TO DO =>
Identify every line in the listing below that contains the word "Given", and copy each of those lines in full.
* Start PROVIDED ENTRIES *
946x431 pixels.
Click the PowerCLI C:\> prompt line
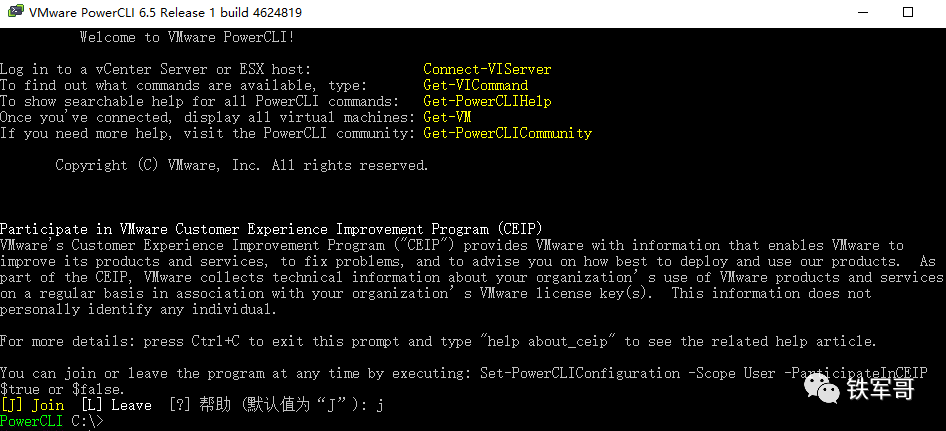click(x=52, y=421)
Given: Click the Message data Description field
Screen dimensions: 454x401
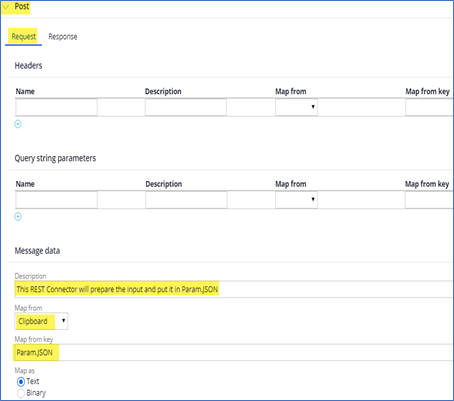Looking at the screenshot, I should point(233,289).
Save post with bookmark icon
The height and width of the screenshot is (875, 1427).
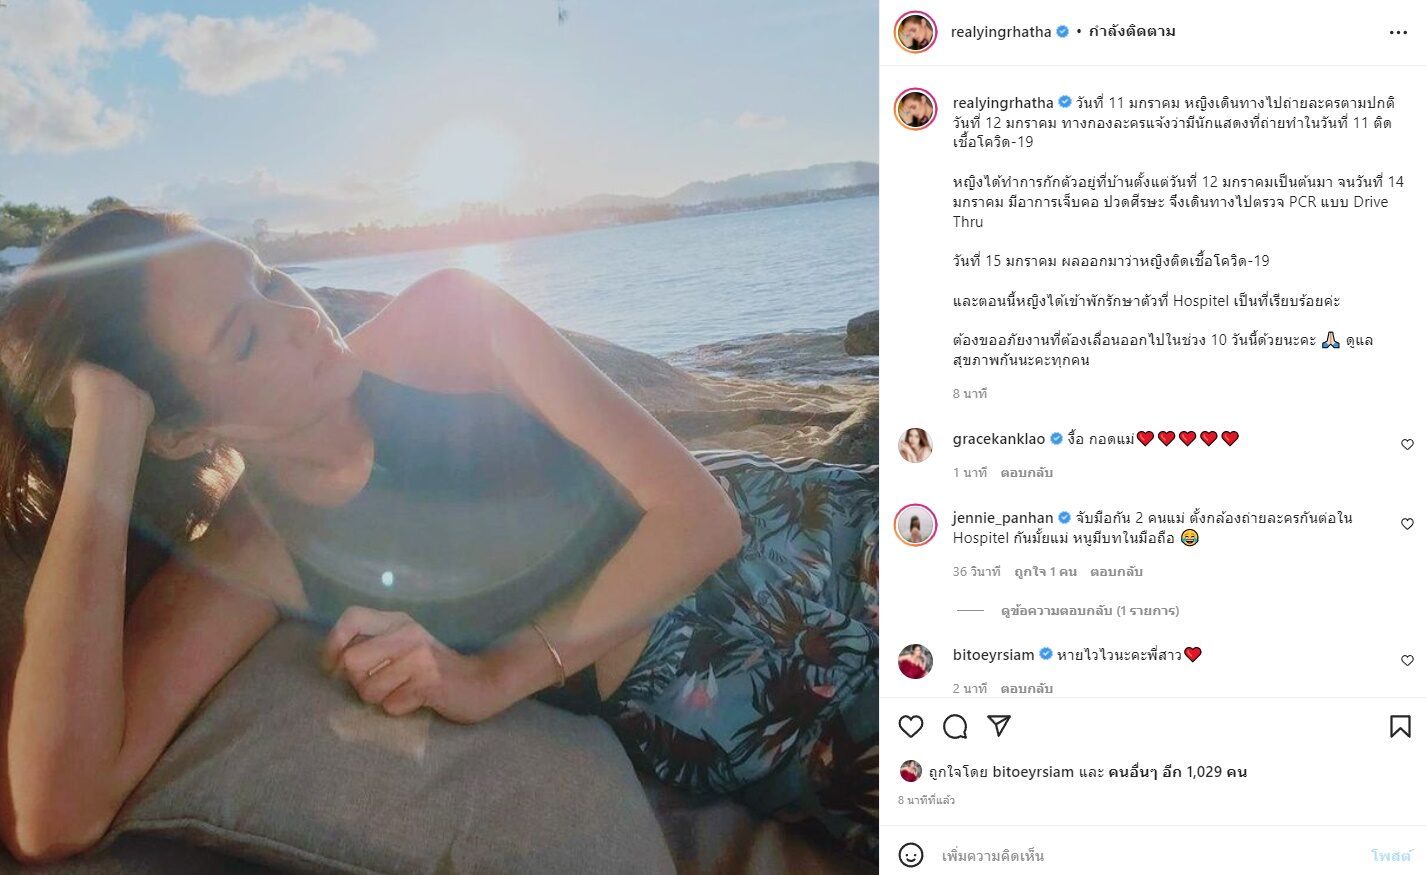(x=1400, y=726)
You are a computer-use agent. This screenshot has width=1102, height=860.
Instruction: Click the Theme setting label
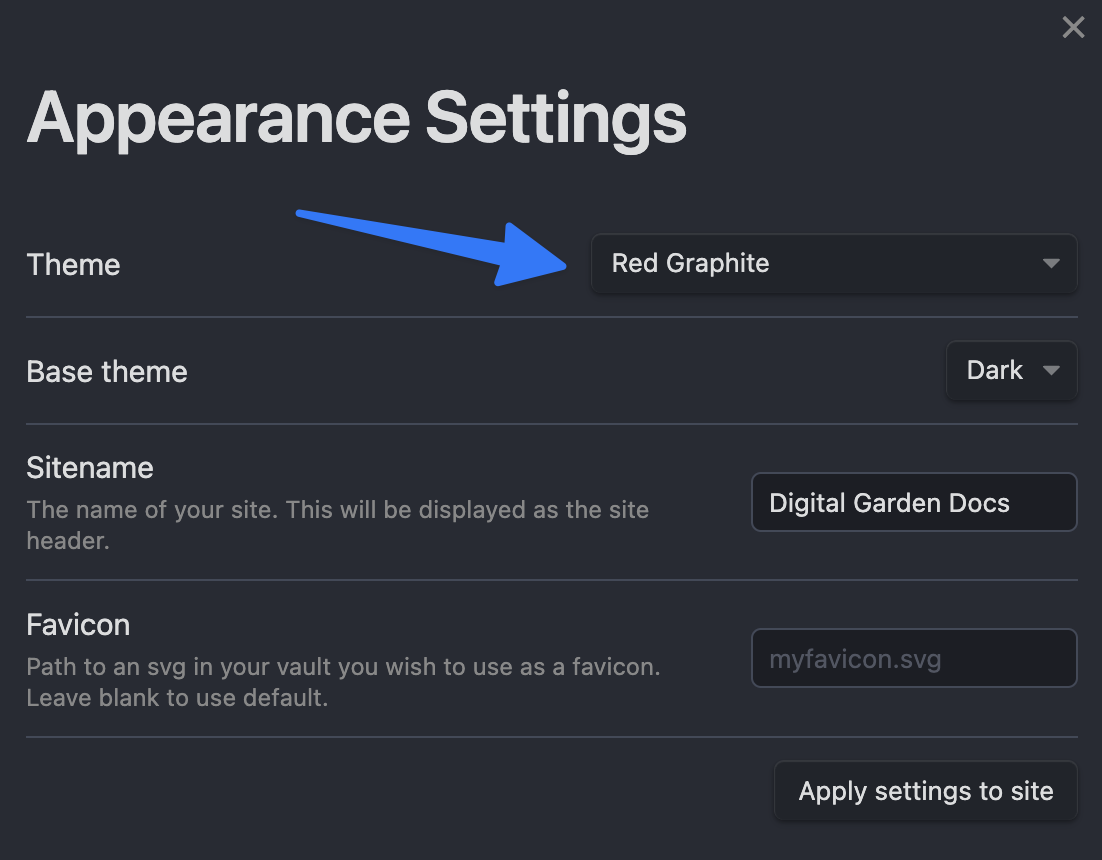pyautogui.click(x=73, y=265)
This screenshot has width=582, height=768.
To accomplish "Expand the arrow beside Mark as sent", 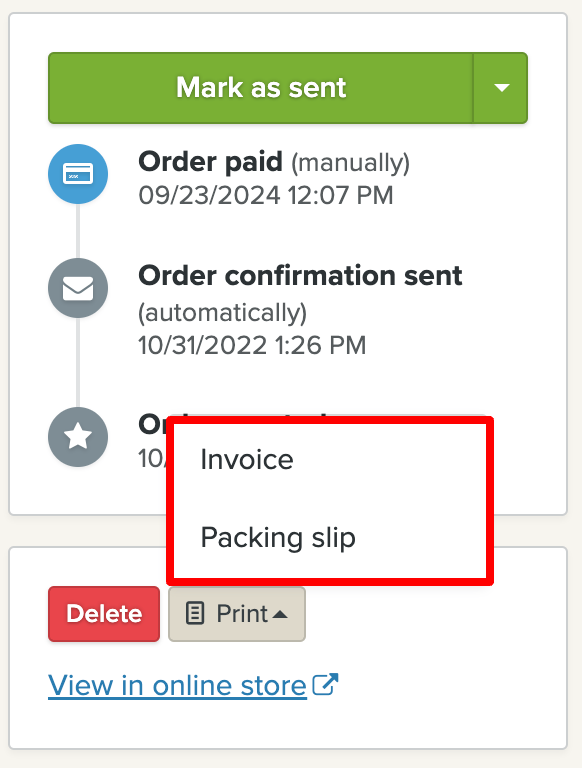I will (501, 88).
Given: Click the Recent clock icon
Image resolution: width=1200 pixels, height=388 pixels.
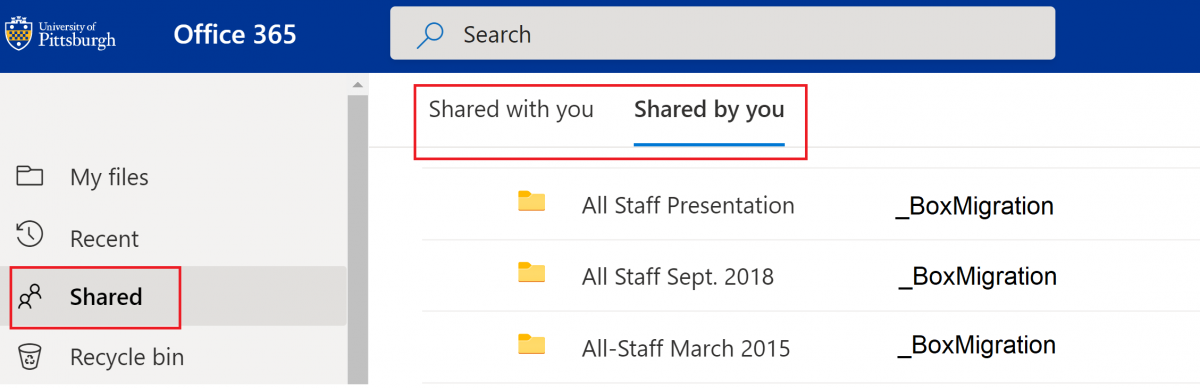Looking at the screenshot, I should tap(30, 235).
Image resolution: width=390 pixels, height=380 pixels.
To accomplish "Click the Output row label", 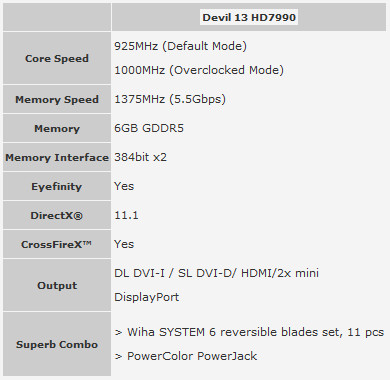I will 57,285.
* End PROVIDED ENTRIES *
ANSWER TO THIS EXERCISE =>
Given: Click the Message data Description field
Given: Click the Recent clock icon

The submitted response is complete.